Two girls told Savry, our Assistant Director/Translator, that they were interested in getting some help at the clinic so we scheduled our first visit! I was so excited to see some of the Karaoke girls that were trusting enough to come to our place. I know the clinic is free but many of the locals that have heard about our place were turned off by the fact that we are a Christian organization and would rather not have anything to do with it. At the same time I was also pretty nervous because they were the first girls for me to see by myself and although I helped Dr. Carla for a few hours at the clinic in Svay Pak, I absolutely did not feel prepared. Thankfully Dr. Carla was not busy at the moment so I was able to call her with the details and get her orders/recommendations.
When the girls came in we went over their symptoms/concerns and with Savry’s help, I was able to explain the problem, why they were feeling the symptoms, and even give out prescription medication for their problems (with Dr. Carla’s approval, of course). What I couldn’t help but notice during all of this was Savry’s reaction. I noticed she became teary-eyed during the translation and I could tell that she was hurt by what the girls were saying about themselves and it was difficult for her to hear and then pass on the information. Cambodian culture largely believes these girls are trash and that includes Christians, often times. While Savry has been helpful and kind towards the girls (even gone so far as to house two of them with her), it has been hard to tell whether she was mimicking our behavior or whether she genuinely cared (we’re inclined to believe she genuinely cared but we are biased because she tries very hard to appease us at all times). But in this particular incident, she seemed to humanize them more than ever before. Our prayer is that if there are any preconceptions about these girls in her mind, that God would truly dispel them.
Because of these girls’ condition and medication requirement, we told them that they really need to stop drinking in order for the meds to work properly and for them to get better. Both of them shared stories about how they are forced to drink despite their medical conditions. They both laughed nervously and said they couldn’t stop even though they wanted to. If their boss saw them go throughout the night without drinking, it would result in them being fired, if not worse (threat of violence, physical abuse, placing debt on their family, etc). That is so frustrating! They cannot up and leave their job despite their health. They know it’s doing them harm, yet they are in psychological chains, bound to the club.
“Three rules in dealing with Cambodians: Be patient.

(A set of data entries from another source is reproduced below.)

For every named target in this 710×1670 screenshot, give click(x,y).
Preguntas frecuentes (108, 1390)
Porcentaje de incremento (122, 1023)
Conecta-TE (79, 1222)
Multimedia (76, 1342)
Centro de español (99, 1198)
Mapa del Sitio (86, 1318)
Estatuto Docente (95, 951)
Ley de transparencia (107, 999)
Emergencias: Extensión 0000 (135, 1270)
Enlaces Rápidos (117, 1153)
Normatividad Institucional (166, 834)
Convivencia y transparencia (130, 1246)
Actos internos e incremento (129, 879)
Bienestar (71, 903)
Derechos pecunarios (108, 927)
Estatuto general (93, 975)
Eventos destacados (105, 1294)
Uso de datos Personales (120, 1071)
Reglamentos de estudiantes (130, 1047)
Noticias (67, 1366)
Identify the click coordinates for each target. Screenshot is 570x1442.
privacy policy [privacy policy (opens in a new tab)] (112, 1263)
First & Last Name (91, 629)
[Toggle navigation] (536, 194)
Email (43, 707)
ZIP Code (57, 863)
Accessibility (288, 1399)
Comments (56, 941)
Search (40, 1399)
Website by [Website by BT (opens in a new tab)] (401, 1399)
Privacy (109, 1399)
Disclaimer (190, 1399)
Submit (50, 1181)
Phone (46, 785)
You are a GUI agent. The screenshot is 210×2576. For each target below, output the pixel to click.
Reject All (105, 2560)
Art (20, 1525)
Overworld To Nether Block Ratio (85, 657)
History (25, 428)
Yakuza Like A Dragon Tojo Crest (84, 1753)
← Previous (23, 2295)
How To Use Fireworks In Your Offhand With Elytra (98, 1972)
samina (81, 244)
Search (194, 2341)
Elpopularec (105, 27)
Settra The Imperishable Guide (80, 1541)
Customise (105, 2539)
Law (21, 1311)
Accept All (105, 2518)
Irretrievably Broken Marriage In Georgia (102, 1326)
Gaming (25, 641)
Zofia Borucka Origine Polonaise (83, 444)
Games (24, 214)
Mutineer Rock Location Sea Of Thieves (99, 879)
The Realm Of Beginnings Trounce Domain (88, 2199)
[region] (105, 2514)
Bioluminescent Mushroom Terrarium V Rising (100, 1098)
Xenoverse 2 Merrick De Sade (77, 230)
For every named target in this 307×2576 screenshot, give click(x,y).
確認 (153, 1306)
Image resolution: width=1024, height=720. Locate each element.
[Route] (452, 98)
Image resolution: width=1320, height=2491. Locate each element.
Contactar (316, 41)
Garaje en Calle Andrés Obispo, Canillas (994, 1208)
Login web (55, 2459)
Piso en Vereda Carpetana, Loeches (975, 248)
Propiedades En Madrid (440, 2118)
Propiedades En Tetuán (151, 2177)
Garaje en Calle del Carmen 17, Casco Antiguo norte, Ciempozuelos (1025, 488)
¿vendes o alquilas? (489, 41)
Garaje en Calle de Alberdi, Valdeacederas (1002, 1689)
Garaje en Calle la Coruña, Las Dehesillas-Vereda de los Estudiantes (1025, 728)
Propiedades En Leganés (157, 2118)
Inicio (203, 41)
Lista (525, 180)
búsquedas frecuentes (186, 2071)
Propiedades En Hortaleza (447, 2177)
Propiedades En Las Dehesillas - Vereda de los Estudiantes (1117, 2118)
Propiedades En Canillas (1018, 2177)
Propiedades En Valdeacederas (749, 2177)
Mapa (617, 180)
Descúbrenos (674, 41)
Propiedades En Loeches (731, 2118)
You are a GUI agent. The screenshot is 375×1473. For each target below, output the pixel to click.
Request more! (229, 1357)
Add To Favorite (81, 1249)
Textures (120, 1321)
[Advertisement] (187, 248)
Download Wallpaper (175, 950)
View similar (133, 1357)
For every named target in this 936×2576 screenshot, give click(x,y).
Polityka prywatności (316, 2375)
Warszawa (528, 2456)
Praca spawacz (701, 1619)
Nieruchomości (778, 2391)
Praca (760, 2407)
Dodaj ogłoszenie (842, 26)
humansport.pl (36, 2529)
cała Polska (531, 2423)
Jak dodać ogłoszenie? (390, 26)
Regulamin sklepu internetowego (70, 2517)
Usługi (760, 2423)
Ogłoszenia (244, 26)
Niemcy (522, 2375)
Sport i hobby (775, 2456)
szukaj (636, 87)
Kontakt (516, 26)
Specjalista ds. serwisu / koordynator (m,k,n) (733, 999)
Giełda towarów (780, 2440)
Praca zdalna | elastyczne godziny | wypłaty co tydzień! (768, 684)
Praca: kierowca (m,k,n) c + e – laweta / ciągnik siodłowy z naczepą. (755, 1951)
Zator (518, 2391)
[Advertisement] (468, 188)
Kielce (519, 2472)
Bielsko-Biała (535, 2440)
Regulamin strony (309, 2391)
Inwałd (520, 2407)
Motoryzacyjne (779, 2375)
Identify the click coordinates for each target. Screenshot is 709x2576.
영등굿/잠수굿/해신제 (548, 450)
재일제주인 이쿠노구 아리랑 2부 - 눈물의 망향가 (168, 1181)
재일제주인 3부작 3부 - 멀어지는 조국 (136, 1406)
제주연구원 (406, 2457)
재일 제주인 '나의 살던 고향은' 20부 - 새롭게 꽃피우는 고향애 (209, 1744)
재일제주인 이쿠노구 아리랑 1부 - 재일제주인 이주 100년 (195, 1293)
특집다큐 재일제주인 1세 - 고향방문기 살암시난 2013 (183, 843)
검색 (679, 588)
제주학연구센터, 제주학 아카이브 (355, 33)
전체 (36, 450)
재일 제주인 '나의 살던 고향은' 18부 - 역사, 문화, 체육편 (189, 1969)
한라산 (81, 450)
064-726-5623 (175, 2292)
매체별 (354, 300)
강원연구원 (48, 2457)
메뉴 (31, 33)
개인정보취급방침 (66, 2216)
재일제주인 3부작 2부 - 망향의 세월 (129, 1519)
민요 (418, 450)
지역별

Be very patient. Be extremely patient” -Reaksa Himm (a survivor of the Khmer Rouge who was buried alive with his dead family, author of two books, and devoted Christian). We met with Himm today and this was the best advice he gave us about Cambodia in every sense. He explained how we can no longer think about life the way we did back home. This isn’t the fast paced life where everything gets done instantly like we are used to. Everything takes time. A lot of time. This is most important to remember when thinking about the girls in the community. It will take time for the locals to trust us. It will take time for the girls to trust us. It will take time for them to see change and believe there is hope for them and put effort to make a change. Our job is to offer an opportunity and do our best to show that they are loved no matter what and there is hope and to do it patiently.